Instruction: Starting at the line that contains "You are a computer-use agent." and ending with the last of the rows, rename "GUI agent" to "screen agent" and give back only those lines, with everything else left unchanged.

Supplied information:
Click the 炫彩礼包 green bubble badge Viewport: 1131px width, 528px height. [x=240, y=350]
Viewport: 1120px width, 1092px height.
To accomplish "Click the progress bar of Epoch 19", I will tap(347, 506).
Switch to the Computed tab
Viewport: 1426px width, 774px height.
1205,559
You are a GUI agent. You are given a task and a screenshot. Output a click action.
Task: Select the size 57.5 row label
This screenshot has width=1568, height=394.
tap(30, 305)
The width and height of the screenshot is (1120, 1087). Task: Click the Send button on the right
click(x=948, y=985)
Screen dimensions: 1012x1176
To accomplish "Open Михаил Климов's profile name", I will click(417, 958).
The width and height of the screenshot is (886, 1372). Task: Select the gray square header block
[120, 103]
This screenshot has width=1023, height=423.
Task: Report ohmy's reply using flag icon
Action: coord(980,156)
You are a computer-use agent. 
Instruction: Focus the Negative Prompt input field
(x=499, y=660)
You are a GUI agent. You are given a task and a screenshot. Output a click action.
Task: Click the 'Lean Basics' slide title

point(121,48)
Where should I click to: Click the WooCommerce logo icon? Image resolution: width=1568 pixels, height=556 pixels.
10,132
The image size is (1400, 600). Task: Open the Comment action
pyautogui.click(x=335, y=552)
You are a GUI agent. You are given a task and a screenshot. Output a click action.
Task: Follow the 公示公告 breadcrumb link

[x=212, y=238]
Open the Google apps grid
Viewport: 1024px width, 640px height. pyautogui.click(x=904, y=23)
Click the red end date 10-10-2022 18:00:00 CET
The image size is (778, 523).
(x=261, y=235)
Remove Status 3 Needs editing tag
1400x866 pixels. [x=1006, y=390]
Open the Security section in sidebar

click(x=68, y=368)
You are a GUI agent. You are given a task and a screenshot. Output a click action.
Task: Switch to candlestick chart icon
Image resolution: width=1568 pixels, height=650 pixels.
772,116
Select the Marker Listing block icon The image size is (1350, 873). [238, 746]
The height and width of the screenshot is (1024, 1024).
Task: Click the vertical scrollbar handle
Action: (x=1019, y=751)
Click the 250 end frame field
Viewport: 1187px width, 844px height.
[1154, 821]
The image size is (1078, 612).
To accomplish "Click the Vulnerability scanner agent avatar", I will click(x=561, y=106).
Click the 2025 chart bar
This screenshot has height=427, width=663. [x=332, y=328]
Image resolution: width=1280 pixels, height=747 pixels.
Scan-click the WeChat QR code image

Problem solution:
You are a computer-use agent. 
Instruction: Focus the Negative Prompt input field
(x=499, y=660)
You are a screen agent. You are given a task and a screenshot. Output a click action.
Task: Click the 'Lean Basics' slide title

point(121,48)
Where should I click to: Click the WooCommerce logo icon? Image resolution: width=1568 pixels, height=556 pixels.
10,132
The image size is (1400, 600). Task: Open the Comment action
pyautogui.click(x=335, y=552)
You are a screen agent. You are given a task and a screenshot. Output a click action.
Task: Follow the 公示公告 breadcrumb link

[x=212, y=238]
Open the Google apps grid
Viewport: 1024px width, 640px height. pyautogui.click(x=904, y=23)
Click the red end date 10-10-2022 18:00:00 CET
The image size is (778, 523).
(x=261, y=235)
Remove Status 3 Needs editing tag
1400x866 pixels. [x=1006, y=390]
Open the Security section in sidebar

click(x=68, y=368)
You are a screen agent. You are given a task and a screenshot. Output a click action.
Task: Switch to candlestick chart icon
Image resolution: width=1568 pixels, height=650 pixels.
772,116
Select the Marker Listing block icon The image size is (1350, 873). [238, 746]
The height and width of the screenshot is (1024, 1024).
Task: Click the vertical scrollbar handle
Action: (x=1019, y=751)
Click the 250 end frame field
Viewport: 1187px width, 844px height.
[1154, 821]
The image size is (1078, 612).
To accomplish "Click the Vulnerability scanner agent avatar", I will click(x=561, y=106).
Click the 2025 chart bar
This screenshot has height=427, width=663. [x=332, y=328]
Image resolution: width=1280 pixels, height=747 pixels.
Scan-click the WeChat QR code image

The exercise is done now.